== PROBLEM TO SOLVE ==
Only certain lines below are wanted: those starting at the line containing "Task: Open the video tab play icon in sidebar" and ending at the line containing "Task: Select Préparation", both included, each retyped exactly.

== PROVIDED INFORMATION ==
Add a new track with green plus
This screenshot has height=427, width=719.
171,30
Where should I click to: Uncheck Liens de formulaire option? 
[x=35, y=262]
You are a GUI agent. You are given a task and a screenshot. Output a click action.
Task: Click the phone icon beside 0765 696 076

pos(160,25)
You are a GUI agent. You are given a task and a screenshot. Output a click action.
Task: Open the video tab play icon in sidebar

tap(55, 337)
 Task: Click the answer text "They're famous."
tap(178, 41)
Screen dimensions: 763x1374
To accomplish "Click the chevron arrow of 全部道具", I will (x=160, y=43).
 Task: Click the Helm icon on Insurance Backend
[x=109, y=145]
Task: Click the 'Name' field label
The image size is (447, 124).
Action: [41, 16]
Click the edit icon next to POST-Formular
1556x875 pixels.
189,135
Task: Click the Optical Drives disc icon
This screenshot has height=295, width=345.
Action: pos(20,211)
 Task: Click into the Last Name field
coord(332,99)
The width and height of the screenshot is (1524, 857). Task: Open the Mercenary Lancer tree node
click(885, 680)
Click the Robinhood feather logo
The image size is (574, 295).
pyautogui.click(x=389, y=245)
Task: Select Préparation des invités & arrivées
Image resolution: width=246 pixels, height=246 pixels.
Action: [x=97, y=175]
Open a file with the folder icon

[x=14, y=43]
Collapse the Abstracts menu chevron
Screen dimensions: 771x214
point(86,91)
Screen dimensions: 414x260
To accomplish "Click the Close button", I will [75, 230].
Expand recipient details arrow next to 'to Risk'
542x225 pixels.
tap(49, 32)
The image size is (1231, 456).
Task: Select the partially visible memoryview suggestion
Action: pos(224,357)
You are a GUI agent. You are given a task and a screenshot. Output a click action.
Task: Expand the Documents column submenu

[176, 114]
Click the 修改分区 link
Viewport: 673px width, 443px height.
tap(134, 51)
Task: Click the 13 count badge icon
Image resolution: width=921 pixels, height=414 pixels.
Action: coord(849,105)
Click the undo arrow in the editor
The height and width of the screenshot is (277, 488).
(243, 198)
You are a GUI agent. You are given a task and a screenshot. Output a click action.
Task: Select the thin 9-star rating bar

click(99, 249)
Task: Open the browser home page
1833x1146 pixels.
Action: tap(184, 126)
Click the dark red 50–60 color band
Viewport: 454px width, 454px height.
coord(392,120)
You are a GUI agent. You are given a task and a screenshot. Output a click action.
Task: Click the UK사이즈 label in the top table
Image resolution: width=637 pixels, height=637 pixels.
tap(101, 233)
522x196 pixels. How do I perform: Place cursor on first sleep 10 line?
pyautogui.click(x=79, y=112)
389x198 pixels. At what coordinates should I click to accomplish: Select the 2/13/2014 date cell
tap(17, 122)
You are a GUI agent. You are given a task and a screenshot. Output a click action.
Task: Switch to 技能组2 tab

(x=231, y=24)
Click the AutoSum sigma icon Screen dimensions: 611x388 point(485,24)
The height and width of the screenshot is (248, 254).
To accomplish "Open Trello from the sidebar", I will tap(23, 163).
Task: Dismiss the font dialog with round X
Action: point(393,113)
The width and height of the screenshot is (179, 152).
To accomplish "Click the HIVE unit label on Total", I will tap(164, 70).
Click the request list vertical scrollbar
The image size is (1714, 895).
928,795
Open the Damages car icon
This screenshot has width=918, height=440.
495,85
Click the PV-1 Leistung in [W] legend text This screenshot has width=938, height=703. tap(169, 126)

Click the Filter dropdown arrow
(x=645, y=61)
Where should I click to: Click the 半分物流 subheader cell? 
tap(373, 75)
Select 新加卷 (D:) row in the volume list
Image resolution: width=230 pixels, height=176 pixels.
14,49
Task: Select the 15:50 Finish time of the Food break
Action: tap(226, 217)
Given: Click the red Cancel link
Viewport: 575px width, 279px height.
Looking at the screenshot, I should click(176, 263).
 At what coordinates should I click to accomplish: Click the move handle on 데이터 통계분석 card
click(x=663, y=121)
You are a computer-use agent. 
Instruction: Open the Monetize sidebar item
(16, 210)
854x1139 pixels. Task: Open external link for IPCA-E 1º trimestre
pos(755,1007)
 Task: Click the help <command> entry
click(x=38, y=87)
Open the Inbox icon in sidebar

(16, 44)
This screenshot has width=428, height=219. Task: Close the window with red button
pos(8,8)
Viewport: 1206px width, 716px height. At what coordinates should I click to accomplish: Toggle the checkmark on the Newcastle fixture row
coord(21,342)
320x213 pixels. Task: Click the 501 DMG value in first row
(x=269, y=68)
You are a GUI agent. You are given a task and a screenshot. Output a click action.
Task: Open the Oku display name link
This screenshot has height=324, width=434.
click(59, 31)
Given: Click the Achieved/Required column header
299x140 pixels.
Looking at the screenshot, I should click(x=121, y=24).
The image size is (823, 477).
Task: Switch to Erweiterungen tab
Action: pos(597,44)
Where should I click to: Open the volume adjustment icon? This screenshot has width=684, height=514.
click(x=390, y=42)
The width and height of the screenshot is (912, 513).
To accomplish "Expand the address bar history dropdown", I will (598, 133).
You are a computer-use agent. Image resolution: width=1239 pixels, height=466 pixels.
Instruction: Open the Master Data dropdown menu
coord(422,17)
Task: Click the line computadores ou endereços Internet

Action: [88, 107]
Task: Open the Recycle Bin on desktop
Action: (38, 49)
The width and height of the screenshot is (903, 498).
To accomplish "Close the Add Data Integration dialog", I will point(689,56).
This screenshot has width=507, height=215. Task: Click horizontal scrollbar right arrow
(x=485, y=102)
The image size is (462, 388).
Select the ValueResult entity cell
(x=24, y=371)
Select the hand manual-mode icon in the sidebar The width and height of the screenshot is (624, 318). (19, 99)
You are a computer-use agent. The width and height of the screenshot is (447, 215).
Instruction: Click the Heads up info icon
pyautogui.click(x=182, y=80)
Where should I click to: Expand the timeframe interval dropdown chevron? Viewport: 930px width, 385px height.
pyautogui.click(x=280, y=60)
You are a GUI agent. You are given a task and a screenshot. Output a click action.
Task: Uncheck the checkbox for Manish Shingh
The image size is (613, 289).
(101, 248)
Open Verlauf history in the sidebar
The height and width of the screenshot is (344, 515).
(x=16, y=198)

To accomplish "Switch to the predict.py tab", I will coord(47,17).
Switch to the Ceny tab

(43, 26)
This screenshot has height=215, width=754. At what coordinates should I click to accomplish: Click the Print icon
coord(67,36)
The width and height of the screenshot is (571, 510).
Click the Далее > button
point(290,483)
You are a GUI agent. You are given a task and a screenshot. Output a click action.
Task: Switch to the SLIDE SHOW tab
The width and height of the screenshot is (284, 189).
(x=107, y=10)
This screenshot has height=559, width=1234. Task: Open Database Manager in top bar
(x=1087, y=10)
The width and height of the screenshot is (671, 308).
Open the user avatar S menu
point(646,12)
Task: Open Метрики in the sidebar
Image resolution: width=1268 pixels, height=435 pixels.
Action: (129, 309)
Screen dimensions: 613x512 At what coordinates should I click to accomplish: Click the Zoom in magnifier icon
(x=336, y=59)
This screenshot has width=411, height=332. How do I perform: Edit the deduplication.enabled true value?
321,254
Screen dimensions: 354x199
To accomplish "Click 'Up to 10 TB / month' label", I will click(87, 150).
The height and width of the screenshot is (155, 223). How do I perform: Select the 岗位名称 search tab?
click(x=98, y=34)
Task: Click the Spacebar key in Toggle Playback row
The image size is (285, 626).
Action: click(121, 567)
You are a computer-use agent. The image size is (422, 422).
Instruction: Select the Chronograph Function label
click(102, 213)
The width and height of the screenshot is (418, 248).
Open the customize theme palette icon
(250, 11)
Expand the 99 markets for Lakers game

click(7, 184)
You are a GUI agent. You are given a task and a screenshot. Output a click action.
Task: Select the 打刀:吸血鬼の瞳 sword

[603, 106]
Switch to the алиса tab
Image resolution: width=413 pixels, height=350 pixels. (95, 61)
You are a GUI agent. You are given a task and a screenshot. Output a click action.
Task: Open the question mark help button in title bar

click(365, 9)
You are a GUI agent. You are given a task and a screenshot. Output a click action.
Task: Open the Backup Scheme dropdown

== RESPONSE ==
Task: Open the video tab play icon in sidebar

tap(55, 337)
 Task: Click the answer text "They're famous."
tap(178, 41)
Screen dimensions: 763x1374
To accomplish "Click the chevron arrow of 全部道具", I will (x=160, y=43).
 Task: Click the Helm icon on Insurance Backend
[x=109, y=145]
Task: Click the 'Name' field label
The image size is (447, 124).
Action: [41, 16]
Click the edit icon next to POST-Formular
1556x875 pixels.
189,135
Task: Click the Optical Drives disc icon
This screenshot has height=295, width=345.
Action: pos(20,211)
 Task: Click into the Last Name field
coord(332,99)
The width and height of the screenshot is (1524, 857). Task: Open the Mercenary Lancer tree node
click(885, 680)
Click the Robinhood feather logo
The image size is (574, 295).
pyautogui.click(x=389, y=245)
Task: Select Préparation des invités & arrivées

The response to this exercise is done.